Collected data:
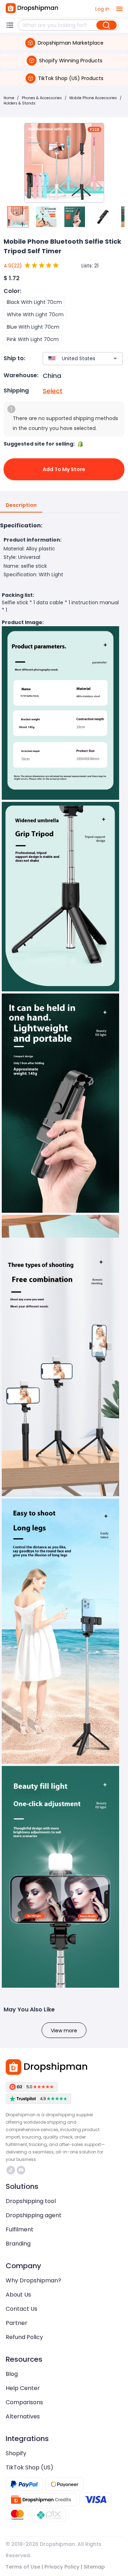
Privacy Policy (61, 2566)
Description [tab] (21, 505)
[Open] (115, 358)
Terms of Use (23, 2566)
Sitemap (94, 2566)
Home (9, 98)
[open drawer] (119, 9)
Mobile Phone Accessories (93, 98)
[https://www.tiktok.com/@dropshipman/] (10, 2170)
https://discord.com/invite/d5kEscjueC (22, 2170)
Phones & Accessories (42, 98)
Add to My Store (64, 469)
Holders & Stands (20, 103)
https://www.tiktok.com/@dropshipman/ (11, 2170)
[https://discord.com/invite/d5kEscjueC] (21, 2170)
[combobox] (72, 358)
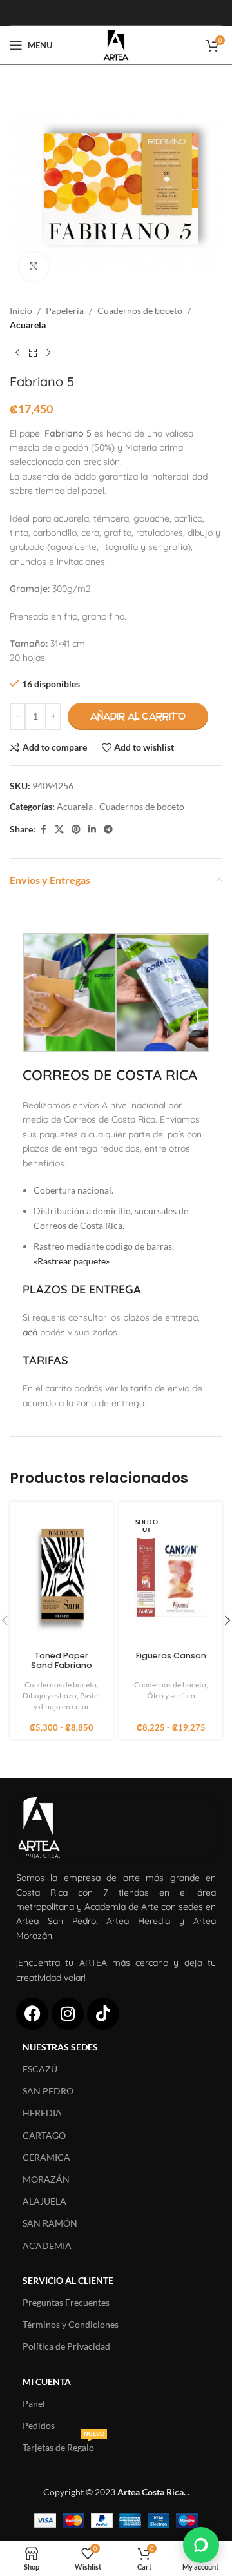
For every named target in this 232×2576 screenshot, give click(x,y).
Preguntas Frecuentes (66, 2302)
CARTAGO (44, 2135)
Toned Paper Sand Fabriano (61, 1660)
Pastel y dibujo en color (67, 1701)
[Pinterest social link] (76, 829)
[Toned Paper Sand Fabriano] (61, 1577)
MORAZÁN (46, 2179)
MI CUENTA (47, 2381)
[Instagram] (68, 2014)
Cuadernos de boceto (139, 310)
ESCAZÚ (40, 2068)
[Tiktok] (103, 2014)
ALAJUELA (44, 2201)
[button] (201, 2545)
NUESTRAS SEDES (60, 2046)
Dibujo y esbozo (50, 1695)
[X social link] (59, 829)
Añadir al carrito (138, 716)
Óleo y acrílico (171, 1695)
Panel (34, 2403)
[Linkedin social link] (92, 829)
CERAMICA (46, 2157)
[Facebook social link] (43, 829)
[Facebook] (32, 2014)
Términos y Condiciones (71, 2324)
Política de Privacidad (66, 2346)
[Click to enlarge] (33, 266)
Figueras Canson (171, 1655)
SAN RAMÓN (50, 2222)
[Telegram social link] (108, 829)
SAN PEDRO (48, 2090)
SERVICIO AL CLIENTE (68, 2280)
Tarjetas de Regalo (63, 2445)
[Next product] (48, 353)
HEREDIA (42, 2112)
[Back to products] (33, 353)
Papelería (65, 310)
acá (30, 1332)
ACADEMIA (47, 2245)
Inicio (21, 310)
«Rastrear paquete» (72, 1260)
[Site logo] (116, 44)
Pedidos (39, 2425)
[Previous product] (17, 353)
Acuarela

TASK PROMPT
No picture belongs in the answer, but every word of the records above does, exactly as given.

SOLUTION TO THIS TASK
Privacy Policy (61, 2566)
Description [tab] (21, 505)
[Open] (115, 358)
Terms of Use (23, 2566)
Sitemap (94, 2566)
Home (9, 98)
[open drawer] (119, 9)
Mobile Phone Accessories (93, 98)
[https://www.tiktok.com/@dropshipman/] (10, 2170)
https://discord.com/invite/d5kEscjueC (22, 2170)
Phones & Accessories (42, 98)
Add to My Store (64, 469)
Holders & Stands (20, 103)
https://www.tiktok.com/@dropshipman/ (11, 2170)
[https://discord.com/invite/d5kEscjueC] (21, 2170)
[combobox] (72, 358)
For every named target in this 232×2576 screenshot, give click(x,y).
Preguntas Frecuentes (66, 2302)
CARTAGO (44, 2135)
Toned Paper Sand Fabriano (61, 1660)
Pastel y dibujo en color (67, 1701)
[Pinterest social link] (76, 829)
[Toned Paper Sand Fabriano] (61, 1577)
MORAZÁN (46, 2179)
MI CUENTA (47, 2381)
[Instagram] (68, 2014)
Cuadernos de boceto (139, 310)
ESCAZÚ (40, 2068)
[Tiktok] (103, 2014)
ALAJUELA (44, 2201)
[button] (201, 2545)
NUESTRAS SEDES (60, 2046)
Dibujo y esbozo (50, 1695)
[X social link] (59, 829)
Añadir al carrito (138, 716)
Óleo y acrílico (171, 1695)
Panel (34, 2403)
[Linkedin social link] (92, 829)
CERAMICA (46, 2157)
[Facebook social link] (43, 829)
[Facebook] (32, 2014)
Términos y Condiciones (71, 2324)
Política de Privacidad (66, 2346)
[Click to enlarge] (33, 266)
Figueras Canson (171, 1655)
SAN RAMÓN (50, 2222)
[Telegram social link] (108, 829)
SAN PEDRO (48, 2090)
SERVICIO AL CLIENTE (68, 2280)
Tarjetas de Regalo (63, 2445)
[Next product] (48, 353)
HEREDIA (42, 2112)
[Back to products] (33, 353)
Papelería (65, 310)
acá (30, 1332)
ACADEMIA (47, 2245)
Inicio (21, 310)
«Rastrear paquete» (72, 1260)
[Site logo] (116, 44)
Pedidos (39, 2425)
[Previous product] (17, 353)
Acuarela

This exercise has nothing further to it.